OD260/OD280比值应为1.7-1.9，如果洗脱时
不使用洗脱缓冲液，而使用去离子水，比值会偏低，因为pH值和离子存在会影
响光吸收值，但并不表示纯度低。

2.3.4 PCR扩增
（1）扩增MMACHC基因4个外显子片段的引物序列由上海生工生物技术
有限公司设计合成。

F：forward primer（正向引物），R：reverse primer（反向引
物）。

引物序列如表3。

表3 扩增MMACHC基因外显子序列的引物序列及扩增片段的长度
外显子引物序列产物大小（bp）
1 2 3 4 F：5'-GGGATCAATATGGTCTACGC- 3'
R：5'-GAACCCACATACCCTACTGCG -3'
F：5'-TCATGACATAGTGCTGAGGA -3'
R：5'- TCACAGGGTTAGGGCCTCGC-3'
F：5'-GACAGGACCATGTTCACACACA-3'
R：5'-AGGGAGAGGCCTTTACCAGTCT-3'
F：5'-CACCCAGAAAACCTCATGACTG-3'
R：5'-ACCACCATAAATCAGGGTCCAC-3'
554
465
565
643
（2）配制25ul反应体系，如表4。

表4 PCR扩增：25ul反应体系
试剂组分体积（µl）
H2O 4 2*GC Buffer І 12.5
dNTP 4 LA Tap 0.5
Primer 2 DNA 2 （3）PCR反应条件：94℃预热变性3min，接着94℃变性30s，65℃退火30s，72℃延伸1min共30个循环，后接着72℃终延伸5min。

2.3.5 PCR扩增结果
（1）溶解曲线：扩增反应完成后，通过逐渐上升温度同时监测每一步的荧
光信号产生溶解曲线，扩增产物的溶解温度上有一特征峰（Tm，DNA双链解链50%的温度），用这个特征峰可以将特异性产物与其它产物区分开。

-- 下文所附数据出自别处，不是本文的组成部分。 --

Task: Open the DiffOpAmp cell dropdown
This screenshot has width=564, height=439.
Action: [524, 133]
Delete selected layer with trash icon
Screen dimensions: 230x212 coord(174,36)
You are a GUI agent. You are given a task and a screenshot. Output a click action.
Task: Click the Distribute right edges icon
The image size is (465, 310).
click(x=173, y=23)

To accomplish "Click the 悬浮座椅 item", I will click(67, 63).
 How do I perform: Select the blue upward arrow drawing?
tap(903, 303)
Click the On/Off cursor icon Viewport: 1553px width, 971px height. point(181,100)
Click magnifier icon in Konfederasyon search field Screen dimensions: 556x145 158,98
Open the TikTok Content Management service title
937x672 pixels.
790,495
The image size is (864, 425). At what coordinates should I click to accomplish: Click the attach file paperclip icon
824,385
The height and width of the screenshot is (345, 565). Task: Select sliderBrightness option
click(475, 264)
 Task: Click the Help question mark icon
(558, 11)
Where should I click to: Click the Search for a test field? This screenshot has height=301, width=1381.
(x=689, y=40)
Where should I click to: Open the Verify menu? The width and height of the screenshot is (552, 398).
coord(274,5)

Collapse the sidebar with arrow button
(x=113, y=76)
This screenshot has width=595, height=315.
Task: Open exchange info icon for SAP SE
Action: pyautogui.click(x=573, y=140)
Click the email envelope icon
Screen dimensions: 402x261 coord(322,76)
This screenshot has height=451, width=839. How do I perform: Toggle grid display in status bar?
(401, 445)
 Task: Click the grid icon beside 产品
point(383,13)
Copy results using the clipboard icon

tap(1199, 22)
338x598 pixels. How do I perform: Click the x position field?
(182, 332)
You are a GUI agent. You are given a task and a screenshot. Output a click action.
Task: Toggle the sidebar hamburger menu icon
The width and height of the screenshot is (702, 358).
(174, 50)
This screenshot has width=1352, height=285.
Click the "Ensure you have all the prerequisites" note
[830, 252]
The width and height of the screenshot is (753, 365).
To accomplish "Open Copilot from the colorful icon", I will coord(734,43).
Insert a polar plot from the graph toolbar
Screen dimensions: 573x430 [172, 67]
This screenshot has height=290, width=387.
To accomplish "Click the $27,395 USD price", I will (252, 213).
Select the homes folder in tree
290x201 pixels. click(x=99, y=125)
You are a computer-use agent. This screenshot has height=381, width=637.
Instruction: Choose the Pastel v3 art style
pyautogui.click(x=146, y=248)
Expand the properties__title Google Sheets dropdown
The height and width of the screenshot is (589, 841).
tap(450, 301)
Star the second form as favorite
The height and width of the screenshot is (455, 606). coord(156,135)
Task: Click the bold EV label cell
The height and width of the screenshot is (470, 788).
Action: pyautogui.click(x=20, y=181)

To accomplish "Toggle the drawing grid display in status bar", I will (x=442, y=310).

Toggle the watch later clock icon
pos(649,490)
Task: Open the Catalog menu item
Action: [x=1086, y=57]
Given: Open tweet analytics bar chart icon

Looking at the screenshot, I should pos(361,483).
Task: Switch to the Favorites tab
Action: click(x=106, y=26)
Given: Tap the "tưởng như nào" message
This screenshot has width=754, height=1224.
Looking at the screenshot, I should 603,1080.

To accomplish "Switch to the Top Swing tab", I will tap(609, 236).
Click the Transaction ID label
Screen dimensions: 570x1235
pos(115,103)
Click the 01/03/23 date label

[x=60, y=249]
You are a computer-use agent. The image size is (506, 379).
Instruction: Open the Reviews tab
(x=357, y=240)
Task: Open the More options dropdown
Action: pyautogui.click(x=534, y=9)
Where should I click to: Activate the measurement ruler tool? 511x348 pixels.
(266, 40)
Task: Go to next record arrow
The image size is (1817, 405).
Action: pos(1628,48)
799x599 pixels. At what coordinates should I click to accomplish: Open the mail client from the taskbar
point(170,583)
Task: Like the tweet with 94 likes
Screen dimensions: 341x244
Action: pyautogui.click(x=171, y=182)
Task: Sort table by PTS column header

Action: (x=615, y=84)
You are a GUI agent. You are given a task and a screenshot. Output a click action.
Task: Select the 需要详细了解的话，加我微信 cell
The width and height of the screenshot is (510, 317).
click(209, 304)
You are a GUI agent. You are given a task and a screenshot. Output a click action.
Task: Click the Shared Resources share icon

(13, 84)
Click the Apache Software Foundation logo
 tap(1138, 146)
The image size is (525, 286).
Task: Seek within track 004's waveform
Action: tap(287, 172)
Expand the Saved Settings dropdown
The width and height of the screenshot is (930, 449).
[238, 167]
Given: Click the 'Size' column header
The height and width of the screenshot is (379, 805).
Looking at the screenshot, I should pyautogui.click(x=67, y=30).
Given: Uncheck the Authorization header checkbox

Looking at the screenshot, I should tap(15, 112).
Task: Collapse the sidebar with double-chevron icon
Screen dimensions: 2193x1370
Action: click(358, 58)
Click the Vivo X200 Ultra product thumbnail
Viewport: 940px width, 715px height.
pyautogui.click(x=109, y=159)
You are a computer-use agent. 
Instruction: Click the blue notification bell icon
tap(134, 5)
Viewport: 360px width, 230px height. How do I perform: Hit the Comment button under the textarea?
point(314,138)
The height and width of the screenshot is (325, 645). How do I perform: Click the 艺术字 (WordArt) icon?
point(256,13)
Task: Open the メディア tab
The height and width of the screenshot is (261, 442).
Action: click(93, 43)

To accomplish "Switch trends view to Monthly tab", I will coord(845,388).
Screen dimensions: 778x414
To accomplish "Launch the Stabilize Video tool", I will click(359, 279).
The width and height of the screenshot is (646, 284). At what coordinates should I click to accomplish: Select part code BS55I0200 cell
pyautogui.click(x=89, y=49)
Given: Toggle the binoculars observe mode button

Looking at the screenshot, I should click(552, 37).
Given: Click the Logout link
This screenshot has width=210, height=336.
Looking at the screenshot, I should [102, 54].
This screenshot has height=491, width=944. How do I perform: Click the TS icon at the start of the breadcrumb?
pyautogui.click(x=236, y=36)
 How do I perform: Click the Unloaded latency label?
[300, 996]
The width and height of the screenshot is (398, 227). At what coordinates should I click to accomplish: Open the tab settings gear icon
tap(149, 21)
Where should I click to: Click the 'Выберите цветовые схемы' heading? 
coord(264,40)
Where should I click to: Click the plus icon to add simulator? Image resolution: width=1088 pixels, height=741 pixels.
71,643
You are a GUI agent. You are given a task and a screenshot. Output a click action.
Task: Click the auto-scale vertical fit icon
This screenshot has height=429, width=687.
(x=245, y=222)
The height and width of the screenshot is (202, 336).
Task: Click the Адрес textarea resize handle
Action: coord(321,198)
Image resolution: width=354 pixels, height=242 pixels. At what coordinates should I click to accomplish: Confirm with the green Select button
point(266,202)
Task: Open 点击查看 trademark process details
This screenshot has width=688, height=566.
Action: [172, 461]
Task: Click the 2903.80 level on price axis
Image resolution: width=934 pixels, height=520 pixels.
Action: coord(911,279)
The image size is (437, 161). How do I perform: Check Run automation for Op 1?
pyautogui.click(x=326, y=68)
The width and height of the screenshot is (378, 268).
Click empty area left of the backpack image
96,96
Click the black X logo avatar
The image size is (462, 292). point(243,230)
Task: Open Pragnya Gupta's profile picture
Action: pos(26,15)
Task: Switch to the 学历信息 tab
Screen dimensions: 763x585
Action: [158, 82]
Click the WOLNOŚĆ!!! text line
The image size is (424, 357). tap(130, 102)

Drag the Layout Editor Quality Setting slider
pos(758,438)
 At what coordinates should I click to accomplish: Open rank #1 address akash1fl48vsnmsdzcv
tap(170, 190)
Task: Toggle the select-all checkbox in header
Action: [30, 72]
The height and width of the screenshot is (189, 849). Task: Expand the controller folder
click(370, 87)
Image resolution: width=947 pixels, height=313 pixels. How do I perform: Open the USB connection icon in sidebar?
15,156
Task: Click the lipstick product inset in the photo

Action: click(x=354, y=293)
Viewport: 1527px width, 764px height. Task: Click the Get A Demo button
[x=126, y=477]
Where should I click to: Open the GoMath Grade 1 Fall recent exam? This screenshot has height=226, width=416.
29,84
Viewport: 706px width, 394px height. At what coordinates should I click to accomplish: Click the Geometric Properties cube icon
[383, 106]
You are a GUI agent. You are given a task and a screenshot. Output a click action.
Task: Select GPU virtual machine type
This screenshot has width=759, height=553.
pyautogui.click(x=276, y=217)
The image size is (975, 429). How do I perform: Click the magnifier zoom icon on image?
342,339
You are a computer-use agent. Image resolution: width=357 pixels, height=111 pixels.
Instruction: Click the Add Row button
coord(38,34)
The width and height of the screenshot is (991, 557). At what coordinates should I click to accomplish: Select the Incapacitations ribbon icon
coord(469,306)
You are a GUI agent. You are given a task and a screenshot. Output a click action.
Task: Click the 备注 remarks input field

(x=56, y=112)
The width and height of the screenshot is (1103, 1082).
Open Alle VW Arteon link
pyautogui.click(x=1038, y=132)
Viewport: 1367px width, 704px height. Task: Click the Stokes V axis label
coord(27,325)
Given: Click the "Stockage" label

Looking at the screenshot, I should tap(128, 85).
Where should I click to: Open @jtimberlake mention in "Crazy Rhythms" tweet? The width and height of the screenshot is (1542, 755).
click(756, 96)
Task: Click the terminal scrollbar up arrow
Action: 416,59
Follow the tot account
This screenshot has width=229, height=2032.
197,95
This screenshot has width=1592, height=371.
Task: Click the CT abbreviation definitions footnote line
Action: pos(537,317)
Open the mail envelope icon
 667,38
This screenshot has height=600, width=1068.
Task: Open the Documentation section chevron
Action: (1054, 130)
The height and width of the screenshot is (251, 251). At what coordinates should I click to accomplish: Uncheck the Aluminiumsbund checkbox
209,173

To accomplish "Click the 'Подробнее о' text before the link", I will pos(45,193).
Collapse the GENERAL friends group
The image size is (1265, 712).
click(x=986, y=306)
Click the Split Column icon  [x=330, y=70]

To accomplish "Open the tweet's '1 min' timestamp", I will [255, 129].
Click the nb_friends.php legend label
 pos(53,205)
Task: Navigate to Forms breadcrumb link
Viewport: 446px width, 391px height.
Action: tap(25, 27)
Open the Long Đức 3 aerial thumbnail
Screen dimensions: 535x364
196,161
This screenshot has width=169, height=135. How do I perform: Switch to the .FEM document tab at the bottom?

（2）每份标本的PCR反应扩增产物各取5ul加在1%的含EB琼脂糖凝胶相
邻加样孔上电泳，电压为80v，电流为60ms左右，时间约20-30分钟。

在紫外
投射仪下观察结果。

2.3.6 PCR产物的纯化
酒精/EDTA/NaAc法(25µL体系)：
（1）每管加入2 µL 125 mM EDTA，2 µL 3 M NaAc，加到管底；
（2）加入50 µL 100% 酒精，转移至1.5mL EP管，14000g 离心3min；
（3）倒立EP管于吸水纸，甩干；
（4）加入70 µL 70% 酒精，14000g 离心3min；
（5）倒立EP管于吸水纸，甩干；
（6）重复70% 酒精洗涤1次；
（7）让残余的酒精挥发干，加入1０µL Hi-Di甲酰胺，震荡溶解。

2.3.7 PCR产物测序
将PCR产物委托北京康旭生物公司采用ABI-PRISM3730测序仪器进行测序。

2.3.8 测序结果分析
读取测序峰图，将MMACHC基因的测序结果与GenBank中的原始序列进行对比分析。

3 结果
3.1 PCR扩增反应
PCR扩增产物与预计扩增片段长度大致一致，无非特异性扩增片段，可进型步进行纯化和测序。

3.2 扩增产物ＤＮA的直接测序
本文中3个家系中3名先证者，均为散发，3名先证者及其各自父母的MMACHC基因突变位点结果如下：
家系1中先证者MMACHC 基因发现复合杂合核苷酸变异：第3外显子c.394C>T（编码区第 394 号核苷酸由C变为T）的杂合无义突变，第4外显子c.656_658del（编码区第656_658号核苷酸缺失）核苷酸序列缺失的杂合突变。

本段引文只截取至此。